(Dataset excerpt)
- - - - - - -
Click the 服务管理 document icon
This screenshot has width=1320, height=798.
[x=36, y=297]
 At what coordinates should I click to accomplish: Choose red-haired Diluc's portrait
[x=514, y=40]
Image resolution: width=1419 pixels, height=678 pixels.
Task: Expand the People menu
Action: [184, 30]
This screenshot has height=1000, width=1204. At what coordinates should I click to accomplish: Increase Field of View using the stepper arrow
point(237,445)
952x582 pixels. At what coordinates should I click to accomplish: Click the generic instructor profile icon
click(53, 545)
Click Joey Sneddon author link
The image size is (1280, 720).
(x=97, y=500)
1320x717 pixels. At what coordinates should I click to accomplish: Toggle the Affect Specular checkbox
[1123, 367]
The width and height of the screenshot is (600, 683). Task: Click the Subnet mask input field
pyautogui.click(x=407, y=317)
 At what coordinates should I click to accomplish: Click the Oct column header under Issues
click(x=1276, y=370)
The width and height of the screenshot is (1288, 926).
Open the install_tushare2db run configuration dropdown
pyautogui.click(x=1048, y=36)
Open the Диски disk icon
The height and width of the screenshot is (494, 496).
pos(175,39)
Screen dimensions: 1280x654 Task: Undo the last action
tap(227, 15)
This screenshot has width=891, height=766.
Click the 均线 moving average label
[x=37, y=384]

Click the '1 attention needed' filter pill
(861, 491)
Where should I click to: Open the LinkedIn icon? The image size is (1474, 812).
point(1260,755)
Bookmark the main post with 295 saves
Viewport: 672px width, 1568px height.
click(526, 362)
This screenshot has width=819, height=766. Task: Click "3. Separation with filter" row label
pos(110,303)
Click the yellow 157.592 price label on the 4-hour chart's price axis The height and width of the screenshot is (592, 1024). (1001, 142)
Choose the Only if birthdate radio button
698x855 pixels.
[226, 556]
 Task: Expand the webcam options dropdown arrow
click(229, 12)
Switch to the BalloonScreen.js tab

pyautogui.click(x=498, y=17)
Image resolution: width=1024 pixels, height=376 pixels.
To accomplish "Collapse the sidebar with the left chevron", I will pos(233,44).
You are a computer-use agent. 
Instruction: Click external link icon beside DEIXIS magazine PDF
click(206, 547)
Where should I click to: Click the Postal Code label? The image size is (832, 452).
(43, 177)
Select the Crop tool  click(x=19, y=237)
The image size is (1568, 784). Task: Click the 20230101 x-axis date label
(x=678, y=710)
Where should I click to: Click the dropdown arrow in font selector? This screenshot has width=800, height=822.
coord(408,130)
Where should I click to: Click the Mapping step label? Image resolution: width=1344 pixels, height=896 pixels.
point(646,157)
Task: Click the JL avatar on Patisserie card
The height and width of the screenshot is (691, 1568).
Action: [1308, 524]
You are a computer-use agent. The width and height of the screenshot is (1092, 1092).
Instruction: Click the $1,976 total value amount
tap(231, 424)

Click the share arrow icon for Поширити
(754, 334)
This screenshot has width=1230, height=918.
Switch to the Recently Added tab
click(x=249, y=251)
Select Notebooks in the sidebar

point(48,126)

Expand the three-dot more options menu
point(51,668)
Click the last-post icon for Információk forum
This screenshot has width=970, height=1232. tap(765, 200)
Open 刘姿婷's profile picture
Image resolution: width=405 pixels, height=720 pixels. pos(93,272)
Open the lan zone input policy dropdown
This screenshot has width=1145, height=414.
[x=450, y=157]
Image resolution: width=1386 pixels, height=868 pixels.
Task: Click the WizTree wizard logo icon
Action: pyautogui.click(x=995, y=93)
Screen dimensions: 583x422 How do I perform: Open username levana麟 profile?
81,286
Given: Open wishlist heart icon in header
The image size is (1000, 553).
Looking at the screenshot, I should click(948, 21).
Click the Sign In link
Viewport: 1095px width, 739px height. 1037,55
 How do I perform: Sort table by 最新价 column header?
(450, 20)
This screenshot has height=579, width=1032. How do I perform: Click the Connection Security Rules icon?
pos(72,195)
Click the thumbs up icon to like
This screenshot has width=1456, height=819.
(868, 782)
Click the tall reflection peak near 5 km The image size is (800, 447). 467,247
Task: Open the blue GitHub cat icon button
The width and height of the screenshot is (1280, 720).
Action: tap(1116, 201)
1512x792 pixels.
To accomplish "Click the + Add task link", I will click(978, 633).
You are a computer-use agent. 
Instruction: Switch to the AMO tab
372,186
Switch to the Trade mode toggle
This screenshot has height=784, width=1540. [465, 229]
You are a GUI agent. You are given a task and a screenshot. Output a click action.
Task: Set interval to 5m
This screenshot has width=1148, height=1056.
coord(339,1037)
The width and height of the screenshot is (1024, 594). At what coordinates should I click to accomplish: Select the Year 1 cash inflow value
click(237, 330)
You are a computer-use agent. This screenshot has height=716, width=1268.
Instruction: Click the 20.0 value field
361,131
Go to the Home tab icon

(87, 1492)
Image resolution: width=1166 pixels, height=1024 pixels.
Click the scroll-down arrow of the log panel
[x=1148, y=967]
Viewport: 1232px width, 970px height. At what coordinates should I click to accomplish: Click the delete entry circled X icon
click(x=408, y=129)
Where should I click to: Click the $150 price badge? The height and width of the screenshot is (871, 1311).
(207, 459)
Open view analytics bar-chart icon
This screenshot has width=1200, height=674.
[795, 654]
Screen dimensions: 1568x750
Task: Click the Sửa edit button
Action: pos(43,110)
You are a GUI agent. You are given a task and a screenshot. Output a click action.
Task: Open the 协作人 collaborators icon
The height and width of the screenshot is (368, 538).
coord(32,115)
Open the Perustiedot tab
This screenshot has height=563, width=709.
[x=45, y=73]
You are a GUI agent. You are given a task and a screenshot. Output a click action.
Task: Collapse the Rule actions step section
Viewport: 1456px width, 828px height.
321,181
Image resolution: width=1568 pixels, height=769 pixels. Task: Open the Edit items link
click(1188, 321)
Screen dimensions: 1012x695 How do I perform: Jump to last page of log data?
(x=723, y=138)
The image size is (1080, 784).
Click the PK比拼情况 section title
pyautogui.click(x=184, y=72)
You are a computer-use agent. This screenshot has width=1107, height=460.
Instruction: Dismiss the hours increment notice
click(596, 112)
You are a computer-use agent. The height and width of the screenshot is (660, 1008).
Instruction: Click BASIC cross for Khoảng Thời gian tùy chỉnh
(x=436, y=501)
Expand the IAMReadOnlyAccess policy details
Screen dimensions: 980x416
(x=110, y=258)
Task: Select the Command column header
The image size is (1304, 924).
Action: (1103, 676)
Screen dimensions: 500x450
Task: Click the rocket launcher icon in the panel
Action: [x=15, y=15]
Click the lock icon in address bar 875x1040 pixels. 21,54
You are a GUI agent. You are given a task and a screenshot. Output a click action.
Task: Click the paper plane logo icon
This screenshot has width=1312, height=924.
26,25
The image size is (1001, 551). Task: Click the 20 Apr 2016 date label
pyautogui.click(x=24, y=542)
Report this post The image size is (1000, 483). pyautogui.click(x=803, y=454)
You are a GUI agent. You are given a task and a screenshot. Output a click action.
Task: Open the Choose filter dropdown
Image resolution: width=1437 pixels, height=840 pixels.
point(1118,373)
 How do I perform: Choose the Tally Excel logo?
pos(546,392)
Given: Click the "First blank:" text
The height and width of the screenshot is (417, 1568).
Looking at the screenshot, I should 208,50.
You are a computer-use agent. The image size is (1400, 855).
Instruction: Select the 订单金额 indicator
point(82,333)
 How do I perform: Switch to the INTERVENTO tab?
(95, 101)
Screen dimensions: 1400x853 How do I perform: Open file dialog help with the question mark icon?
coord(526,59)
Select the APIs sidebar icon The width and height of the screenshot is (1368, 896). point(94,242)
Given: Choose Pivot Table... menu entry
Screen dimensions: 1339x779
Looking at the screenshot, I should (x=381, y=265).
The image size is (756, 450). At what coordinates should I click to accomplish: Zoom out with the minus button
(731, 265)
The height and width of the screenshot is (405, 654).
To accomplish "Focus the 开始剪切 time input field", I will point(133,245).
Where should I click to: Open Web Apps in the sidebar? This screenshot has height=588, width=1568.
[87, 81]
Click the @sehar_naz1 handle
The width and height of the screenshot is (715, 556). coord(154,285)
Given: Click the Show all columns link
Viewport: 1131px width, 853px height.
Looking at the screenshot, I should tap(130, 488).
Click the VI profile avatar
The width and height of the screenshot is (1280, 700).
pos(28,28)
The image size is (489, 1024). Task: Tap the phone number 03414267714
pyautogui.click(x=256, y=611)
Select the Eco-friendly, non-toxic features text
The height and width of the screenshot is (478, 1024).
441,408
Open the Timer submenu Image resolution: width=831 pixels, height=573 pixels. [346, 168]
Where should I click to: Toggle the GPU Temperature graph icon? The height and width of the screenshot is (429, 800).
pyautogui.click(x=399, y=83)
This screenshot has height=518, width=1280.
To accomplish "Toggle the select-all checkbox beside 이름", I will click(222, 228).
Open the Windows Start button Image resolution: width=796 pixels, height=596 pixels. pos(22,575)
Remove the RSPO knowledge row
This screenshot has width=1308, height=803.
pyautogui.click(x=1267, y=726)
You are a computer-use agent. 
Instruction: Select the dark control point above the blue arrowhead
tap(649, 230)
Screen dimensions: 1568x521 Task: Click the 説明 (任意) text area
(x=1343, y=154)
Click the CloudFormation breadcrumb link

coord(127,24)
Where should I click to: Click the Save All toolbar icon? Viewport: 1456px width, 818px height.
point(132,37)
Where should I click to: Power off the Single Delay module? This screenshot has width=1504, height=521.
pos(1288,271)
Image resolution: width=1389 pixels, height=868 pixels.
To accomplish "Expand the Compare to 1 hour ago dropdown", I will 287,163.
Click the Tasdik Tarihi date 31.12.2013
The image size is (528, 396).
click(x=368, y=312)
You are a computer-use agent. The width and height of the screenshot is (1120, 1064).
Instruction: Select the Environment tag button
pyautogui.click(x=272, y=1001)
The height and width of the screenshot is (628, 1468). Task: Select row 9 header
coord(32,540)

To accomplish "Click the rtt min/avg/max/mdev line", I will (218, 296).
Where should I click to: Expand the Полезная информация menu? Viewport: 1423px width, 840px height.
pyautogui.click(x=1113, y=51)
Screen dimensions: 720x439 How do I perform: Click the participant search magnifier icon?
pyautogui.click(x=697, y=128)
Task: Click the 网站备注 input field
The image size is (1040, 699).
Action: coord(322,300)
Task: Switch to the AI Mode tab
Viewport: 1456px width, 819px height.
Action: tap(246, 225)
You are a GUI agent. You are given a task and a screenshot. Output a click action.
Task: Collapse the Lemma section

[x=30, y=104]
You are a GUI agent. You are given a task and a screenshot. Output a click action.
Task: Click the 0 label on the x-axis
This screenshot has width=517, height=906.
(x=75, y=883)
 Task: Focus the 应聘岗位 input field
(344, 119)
- - - - - - -
The task >> Quote the items between the line holding "Select the APIs" and the line holding "tap(649, 230)", inclusive.

Correct answer >>
Select the APIs sidebar icon The width and height of the screenshot is (1368, 896). point(94,242)
Given: Choose Pivot Table... menu entry
Screen dimensions: 1339x779
Looking at the screenshot, I should (x=381, y=265).
The image size is (756, 450). At what coordinates should I click to accomplish: Zoom out with the minus button
(731, 265)
The height and width of the screenshot is (405, 654).
To accomplish "Focus the 开始剪切 time input field", I will point(133,245).
Where should I click to: Open Web Apps in the sidebar? This screenshot has height=588, width=1568.
[87, 81]
Click the @sehar_naz1 handle
The width and height of the screenshot is (715, 556). coord(154,285)
Given: Click the Show all columns link
Viewport: 1131px width, 853px height.
Looking at the screenshot, I should tap(130, 488).
Click the VI profile avatar
The width and height of the screenshot is (1280, 700).
pos(28,28)
The image size is (489, 1024). Task: Tap the phone number 03414267714
pyautogui.click(x=256, y=611)
Select the Eco-friendly, non-toxic features text
The height and width of the screenshot is (478, 1024).
441,408
Open the Timer submenu Image resolution: width=831 pixels, height=573 pixels. [346, 168]
Where should I click to: Toggle the GPU Temperature graph icon? The height and width of the screenshot is (429, 800).
pyautogui.click(x=399, y=83)
This screenshot has height=518, width=1280.
To accomplish "Toggle the select-all checkbox beside 이름", I will click(222, 228).
Open the Windows Start button Image resolution: width=796 pixels, height=596 pixels. pos(22,575)
Remove the RSPO knowledge row
This screenshot has width=1308, height=803.
pyautogui.click(x=1267, y=726)
You are a computer-use agent. 
Instruction: Select the dark control point above the blue arrowhead
tap(649, 230)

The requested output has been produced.